Jueves 16 de agosto de 2012
El gobierno ha prorrogado el subsidio de 400 euros. Lo hará de tal modo que, a la espera de que los términos se precisen en el próximo consejo de ministros, serán de un acceso más difícil y estarán más condicionados a la búsqueda activa de empleo. Es la solución temporal que ofrece el gobierno al problema de tener que recortar la enorme factura de los subsidios por desempleo, pero no deja sin ayuda a personas que están en una situación comprometida.
Cabe pensar que hay otras partidas que quizás haya que recortar con mayor premura que ésta, destinada a ofrecer una pobre ayuda a quienes están en el último escalón de las oportunidades.
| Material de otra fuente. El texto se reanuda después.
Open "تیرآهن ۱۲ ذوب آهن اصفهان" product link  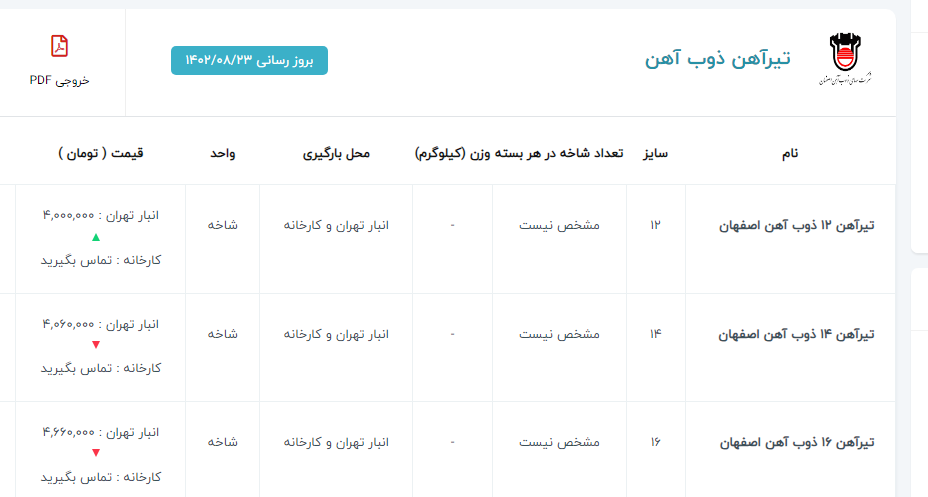click(797, 226)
Pero lo cierto es que el mismo diseño -cuando no el concepto- del subsidio está mal concebido y su efecto final sobre quien lo percibe es probablemente más negativo que positivo.
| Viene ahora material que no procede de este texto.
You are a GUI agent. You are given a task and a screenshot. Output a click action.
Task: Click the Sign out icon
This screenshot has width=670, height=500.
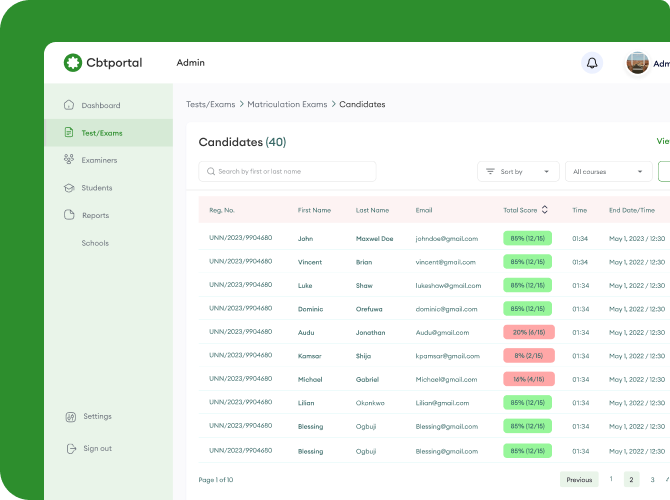point(70,449)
El propósito de los distintos escalones de subsidio que tiene España es el de sostener económicamente a las personas que se encuentran temporalmente desempleadas mientras buscan resolver su situación laboral. El problema con este esquema es que hace menos atractivo el nuevo empleo, ya que lo que se gana de más trabajando puede ser poco, o incluso se puede perder ingresos temporalmente. Ello desincentiva salir del desempleo. Prueba de ello es que, en las épocas buenas, los desempleados encontraban trabajo en fechas muy próximas a la extinción del subsidio.
En España cunde la idea del subsidio más como una asistencia o incluso como un derecho, en lugar de como una ayuda puntual que es sólo un paso intermedio hasta el próximo trabajo. No es ajeno a ello el hecho de que los subsidios, en España, no tienen nada de puntuales. Somos el país de Europa en el que un ciudadano puede recibir subsidios durante más tiempo: 71 meses, por los 48 de Dinamarca, que ocupa un segundo lugar. Un caso más frecuente son los 15 meses de Irlanda o los 12 de Luxemburgo, por poner dos ejemplos.
Así las cosas, el propio Estado desincentiva la búsqueda de empleo, fomentando el fraude de los perceptores al Estado, al conjunto de la sociedad y a sí mismos. Y carga sobre los bolsillos de todos unas facturas que son inasumibles. De hecho, favorece una cultura del acomodo frente al esfuerzo y al ingenio. El Gobierno, más allá de lo que haga con esta ayuda de 400 euros, tiene la obligación moral de replantearse todo el sistema de subsidios, tal como le exigen toda clase de organismos internacionales y nacionales. La justicia y la conveniencia económica así lo exigen.